He heard the back door open; Seymour came slowly out to the yard. He was feeling his way up the steps from the basement entry, dragging behind him an old zinc wash-tub, which banged on each step. Randall said, “What are you going to do with that, Brother?”
“I’ve made a boat for John to sail, a very simple one. I thought we could sink the tub in a corner of his sand-box and put some water in it, and I think I can feel around well enough to show him how to sail the boat.”
“That’s fine,” said Randall. John was much too young to sail a boat, but why spoil Seymour’s pleasure? “I only wonder—well, I’m a little worried he might fall in. That’s a pretty big tub.”
“You may be right. Damn,” said Seymour, “why didn’t I think of that? I know. You tie a clothes-line around his waist and hold one end of it while you watch him. If he gets too near the edge of the tub you can yank him back.”
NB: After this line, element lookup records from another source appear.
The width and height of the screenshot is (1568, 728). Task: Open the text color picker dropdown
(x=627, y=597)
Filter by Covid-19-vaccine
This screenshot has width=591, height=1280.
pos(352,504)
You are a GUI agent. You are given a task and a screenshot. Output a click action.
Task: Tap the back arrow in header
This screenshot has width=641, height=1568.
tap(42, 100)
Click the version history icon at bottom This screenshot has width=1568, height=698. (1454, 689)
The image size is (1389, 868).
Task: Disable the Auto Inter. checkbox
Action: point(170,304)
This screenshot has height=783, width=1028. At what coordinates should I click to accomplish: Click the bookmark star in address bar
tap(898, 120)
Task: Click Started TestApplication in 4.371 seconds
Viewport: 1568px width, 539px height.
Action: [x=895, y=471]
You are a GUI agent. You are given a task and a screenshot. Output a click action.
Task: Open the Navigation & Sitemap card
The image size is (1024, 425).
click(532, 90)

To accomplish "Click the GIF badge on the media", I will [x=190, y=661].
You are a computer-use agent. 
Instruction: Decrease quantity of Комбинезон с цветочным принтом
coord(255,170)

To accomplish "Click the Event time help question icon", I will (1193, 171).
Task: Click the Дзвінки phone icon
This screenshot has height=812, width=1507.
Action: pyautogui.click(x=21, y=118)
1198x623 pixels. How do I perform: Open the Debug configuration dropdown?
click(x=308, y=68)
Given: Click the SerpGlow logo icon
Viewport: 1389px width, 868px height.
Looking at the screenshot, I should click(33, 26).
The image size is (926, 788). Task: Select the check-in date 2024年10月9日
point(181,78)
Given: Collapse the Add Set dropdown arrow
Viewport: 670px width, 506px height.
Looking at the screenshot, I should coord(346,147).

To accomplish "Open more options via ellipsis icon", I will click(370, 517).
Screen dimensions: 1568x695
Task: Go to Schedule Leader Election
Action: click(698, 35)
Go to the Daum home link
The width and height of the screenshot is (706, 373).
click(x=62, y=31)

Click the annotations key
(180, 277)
So Randall helped Seymour to put the tub in place and put water in it, and Seymour brought out his boat, the simplification of an old one that he had made when he was a boy, and they tied the clothes-line round John’s waist. Randall guided Seymour to the corner of the sandpile and put him on his knees where he could reach the boat, and John scrambled along beside Seymour, following the boat and clapping his hands with delight while Randall sat holding the end of the rope. He marvelled to see how Seymour managed; how sensitive he was to the faint play of the summer breeze, how his nervous, delicate fingers adjusted the miniature rigging and set the boat on a true course across the tub. He is at last, thought Randall, beginning to be a little easier, a little reconciled. It is making him happy, or giving him a moment’s illusion of happiness, to do this with John. Thank God, Randall thought. In the beginning he could never have dared to hope for a time like this afternoon.
When Randall was restless and wakeful in the night, when the bad memories came back at him as they had done through all these years, he lived again those terrible hours and days, the climax of all the disasters that had gone before, when Seymour raved and stormed and threatened and Randall for the one time in his life had been adamant. Now it seemed an impossibility that they could have got through that crisis and that John had survived it. Like so much else from which it was inextricable, Randall managed most of the time to keep it rammed away in the dark pit of wilful oblivion; but sometimes even now it broke out, horrible and vivid and worst of all, pregnant with some threat for the future. He had that to conquer too; it strode always beside him, a grey, powerful ghost. Seymour had raised it that very first night, had blown into it the breath of its hateful vitality; and Randall must struggle with it forever, holding John beyond its reach.
The argument had been savage; never had a thing of such ferocity touched them before. Seymour had said he would not have the child in the house even for the night. Randall had said, “Either it stays or I leave with it.” Seymour had said, “You can’t go, you can’t leave, there must be some kind of law that will keep you from abandoning me for a nameless bastard.”
“Nameless. But one of us is its father and both of us are going to take the responsibility.”
“Bastards don’t have fathers. It can be anybody’s spawn. It’s not mine.”
“Then it’s mine. And I’m keeping it.”
“You’re not,” screamed Seymour from the top of those dark stairs, while the child wailed and gargled in the basket on the table. “If you try to keep it here I’ll kill it.”
“If you do I’ll turn you in. I mean that.”
And Seymour had known from Randall’s voice, a tone of voice he had never heard before, that this was true. So he turned to argument again, talking, talking, while Randall down in the hall ignored him and tried to quiet the screaming infant. He sat on the bottom step in the hall, holding the child bundled in his arms, clumsy, helpless, frantic, not knowing what to do. And upstairs Seymour stood clinging to the banister and talking.
“Take it to a foundling hospital,” he said. “Get it out of the house. Take it to that convent over in Twenty-third Street. Go and take it now.”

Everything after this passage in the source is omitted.